- _Exercise goal_:
Take each line below that has "computer" and copy it.

- Opening Delimiter -

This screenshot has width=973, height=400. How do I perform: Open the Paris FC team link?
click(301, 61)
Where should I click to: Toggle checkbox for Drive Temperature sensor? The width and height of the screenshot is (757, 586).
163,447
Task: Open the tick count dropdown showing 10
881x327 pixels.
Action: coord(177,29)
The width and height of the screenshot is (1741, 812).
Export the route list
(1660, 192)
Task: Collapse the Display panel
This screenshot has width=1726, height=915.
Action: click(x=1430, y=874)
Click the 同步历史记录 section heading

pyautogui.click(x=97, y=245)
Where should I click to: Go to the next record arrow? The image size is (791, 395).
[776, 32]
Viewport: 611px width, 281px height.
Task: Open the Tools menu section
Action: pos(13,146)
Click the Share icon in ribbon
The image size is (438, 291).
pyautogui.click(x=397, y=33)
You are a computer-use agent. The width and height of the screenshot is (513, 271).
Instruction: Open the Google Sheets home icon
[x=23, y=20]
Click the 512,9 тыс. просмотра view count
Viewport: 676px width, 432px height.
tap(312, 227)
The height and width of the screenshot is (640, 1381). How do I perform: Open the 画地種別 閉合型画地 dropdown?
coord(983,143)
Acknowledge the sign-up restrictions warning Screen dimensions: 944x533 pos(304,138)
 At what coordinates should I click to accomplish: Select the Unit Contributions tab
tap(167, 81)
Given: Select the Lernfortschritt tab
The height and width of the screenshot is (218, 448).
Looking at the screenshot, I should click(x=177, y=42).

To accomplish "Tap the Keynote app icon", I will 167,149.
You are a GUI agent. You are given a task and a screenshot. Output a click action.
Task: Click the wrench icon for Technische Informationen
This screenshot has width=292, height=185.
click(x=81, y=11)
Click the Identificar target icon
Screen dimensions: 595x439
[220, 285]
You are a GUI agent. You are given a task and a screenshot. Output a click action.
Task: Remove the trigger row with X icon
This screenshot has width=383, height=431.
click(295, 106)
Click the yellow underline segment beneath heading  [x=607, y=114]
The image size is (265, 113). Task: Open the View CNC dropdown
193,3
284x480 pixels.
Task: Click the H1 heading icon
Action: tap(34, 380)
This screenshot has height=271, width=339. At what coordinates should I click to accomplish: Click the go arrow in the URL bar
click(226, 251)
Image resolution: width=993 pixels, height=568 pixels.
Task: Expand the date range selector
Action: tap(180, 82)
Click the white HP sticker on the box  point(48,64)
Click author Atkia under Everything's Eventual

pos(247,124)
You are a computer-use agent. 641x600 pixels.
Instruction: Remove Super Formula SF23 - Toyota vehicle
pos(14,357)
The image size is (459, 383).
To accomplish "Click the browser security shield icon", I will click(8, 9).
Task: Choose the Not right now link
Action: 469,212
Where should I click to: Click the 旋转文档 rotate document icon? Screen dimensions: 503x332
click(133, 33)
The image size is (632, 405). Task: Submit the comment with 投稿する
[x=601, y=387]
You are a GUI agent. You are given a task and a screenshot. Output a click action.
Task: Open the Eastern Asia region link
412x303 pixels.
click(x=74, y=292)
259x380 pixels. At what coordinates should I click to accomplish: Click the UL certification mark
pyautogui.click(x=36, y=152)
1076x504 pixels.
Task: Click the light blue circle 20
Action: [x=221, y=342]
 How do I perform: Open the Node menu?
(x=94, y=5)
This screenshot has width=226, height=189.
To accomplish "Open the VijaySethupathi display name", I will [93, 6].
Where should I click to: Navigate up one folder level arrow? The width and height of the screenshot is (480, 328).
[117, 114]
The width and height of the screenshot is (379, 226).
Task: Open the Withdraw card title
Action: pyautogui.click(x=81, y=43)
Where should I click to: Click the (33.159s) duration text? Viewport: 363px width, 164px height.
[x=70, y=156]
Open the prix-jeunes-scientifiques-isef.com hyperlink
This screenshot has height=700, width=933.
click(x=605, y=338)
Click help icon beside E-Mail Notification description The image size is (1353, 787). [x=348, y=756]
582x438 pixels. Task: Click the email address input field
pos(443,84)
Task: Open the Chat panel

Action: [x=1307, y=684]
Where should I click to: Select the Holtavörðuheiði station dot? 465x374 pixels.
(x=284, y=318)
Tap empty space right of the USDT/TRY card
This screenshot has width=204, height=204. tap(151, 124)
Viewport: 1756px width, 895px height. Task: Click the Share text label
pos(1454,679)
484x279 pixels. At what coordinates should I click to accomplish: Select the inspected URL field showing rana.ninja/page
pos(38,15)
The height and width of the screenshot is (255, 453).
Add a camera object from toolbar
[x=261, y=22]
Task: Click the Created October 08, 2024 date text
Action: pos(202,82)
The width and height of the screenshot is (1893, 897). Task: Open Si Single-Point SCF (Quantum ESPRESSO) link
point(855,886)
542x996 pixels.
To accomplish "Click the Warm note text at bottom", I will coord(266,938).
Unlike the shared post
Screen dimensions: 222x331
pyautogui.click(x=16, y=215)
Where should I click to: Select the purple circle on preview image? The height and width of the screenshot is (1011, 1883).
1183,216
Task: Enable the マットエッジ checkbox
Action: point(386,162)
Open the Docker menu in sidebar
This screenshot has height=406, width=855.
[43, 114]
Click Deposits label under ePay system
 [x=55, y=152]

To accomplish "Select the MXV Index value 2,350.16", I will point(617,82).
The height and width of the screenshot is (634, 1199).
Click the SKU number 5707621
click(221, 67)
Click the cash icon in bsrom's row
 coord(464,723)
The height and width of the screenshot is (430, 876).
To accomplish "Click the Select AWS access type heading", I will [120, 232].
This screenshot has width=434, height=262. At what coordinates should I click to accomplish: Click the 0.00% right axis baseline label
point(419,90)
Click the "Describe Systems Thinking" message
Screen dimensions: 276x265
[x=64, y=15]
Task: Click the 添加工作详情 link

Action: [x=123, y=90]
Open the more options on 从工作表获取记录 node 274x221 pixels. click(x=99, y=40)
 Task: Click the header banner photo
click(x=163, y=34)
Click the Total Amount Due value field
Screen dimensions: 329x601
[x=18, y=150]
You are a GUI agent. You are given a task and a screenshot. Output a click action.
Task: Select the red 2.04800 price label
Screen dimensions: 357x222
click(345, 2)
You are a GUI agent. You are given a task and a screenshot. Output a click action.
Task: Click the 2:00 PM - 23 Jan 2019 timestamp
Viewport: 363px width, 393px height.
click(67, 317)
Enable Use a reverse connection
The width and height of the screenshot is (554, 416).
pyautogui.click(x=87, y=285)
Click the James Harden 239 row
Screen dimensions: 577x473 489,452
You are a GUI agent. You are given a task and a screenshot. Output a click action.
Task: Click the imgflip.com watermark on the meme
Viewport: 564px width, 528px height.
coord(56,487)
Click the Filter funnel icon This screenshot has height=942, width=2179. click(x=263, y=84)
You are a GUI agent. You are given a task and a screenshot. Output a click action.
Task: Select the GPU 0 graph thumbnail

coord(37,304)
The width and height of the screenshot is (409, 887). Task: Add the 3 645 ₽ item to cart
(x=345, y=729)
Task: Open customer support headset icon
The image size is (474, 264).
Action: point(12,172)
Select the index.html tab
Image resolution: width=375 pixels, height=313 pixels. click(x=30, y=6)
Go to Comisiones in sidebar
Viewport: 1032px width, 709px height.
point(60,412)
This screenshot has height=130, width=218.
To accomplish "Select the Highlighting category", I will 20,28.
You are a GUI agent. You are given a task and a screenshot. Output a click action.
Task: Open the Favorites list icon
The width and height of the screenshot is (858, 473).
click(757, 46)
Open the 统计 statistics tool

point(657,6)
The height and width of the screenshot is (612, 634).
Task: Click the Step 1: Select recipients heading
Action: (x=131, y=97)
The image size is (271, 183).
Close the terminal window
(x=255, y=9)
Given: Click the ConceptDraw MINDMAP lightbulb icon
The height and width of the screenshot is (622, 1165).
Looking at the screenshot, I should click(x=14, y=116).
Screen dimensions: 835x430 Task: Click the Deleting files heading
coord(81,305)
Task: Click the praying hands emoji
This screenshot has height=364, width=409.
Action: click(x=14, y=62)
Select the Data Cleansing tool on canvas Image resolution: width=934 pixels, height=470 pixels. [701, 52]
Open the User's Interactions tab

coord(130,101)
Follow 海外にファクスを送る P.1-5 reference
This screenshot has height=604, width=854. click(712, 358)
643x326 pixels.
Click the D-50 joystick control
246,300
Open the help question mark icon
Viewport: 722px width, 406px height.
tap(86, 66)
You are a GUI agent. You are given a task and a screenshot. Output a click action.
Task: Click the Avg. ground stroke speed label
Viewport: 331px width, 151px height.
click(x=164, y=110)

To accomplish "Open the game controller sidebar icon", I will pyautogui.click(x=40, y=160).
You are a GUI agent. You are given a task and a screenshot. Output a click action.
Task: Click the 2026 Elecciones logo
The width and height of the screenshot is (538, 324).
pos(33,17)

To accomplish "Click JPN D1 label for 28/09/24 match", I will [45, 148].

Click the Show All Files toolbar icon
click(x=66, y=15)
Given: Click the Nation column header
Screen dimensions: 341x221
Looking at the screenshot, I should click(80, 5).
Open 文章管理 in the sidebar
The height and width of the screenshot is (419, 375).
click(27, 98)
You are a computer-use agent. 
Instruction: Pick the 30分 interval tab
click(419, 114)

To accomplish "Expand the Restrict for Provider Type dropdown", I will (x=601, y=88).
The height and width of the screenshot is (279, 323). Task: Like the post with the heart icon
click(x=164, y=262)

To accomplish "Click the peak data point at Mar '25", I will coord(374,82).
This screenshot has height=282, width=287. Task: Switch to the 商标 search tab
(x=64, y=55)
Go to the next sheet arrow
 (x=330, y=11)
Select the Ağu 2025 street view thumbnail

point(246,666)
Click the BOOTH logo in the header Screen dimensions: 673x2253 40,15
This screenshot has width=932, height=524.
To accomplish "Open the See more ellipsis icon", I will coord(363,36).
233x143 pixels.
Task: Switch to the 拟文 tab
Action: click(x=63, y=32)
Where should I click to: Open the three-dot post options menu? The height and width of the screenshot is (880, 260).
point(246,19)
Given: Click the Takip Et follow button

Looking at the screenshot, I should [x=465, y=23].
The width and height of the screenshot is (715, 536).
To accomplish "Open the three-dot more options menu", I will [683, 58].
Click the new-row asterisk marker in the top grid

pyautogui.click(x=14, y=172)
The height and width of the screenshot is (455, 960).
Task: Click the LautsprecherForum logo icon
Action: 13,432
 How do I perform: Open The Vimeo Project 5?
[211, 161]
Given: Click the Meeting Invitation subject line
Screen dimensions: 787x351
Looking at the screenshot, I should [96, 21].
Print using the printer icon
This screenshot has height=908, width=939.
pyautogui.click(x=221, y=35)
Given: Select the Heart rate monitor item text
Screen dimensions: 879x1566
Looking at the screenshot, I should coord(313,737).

- Closing Delimiter -

- _Response for this exercise_:
You are a computer-use agent. The width and height of the screenshot is (513, 271).
You are a computer-use agent. 641x600 pixels.
You are a computer-use agent. 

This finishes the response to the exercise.